**MATERIALS PROVIDED**
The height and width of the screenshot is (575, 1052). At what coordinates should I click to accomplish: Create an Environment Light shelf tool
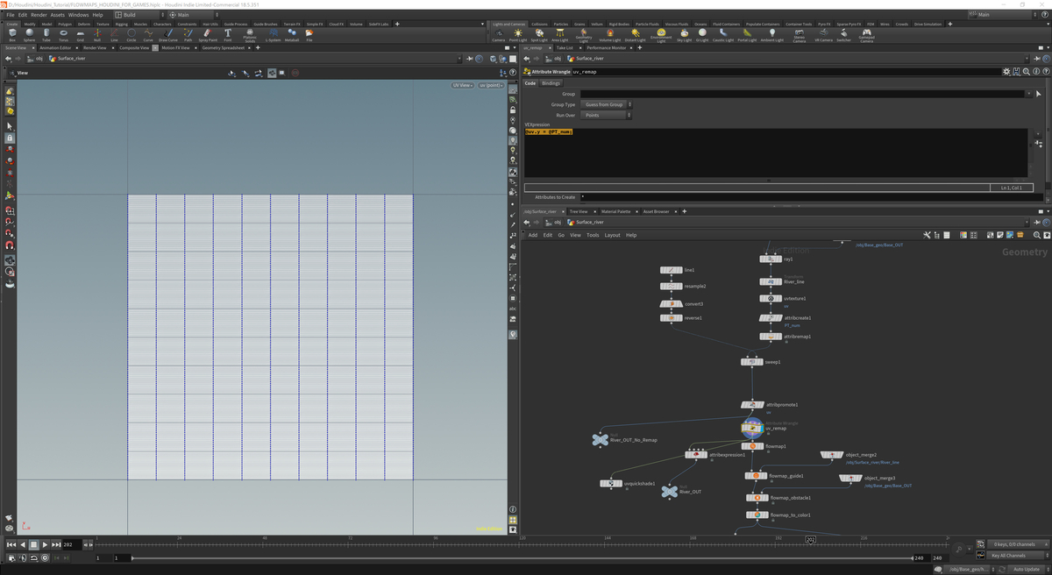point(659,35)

---

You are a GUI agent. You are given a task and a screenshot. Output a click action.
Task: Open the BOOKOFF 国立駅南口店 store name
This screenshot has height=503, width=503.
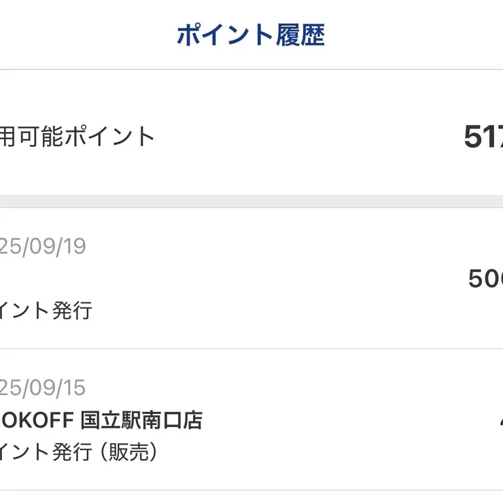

**WORK TASK**
Beginning with the line containing "Task: Open the BOOKOFF 国立駅南口店 store name" in the material above, copy every line exactly until you have copied the line containing "This screenshot has height=503, width=503.".

**EXPECTED OUTPUT**
Task: Open the BOOKOFF 国立駅南口店 store name
This screenshot has height=503, width=503.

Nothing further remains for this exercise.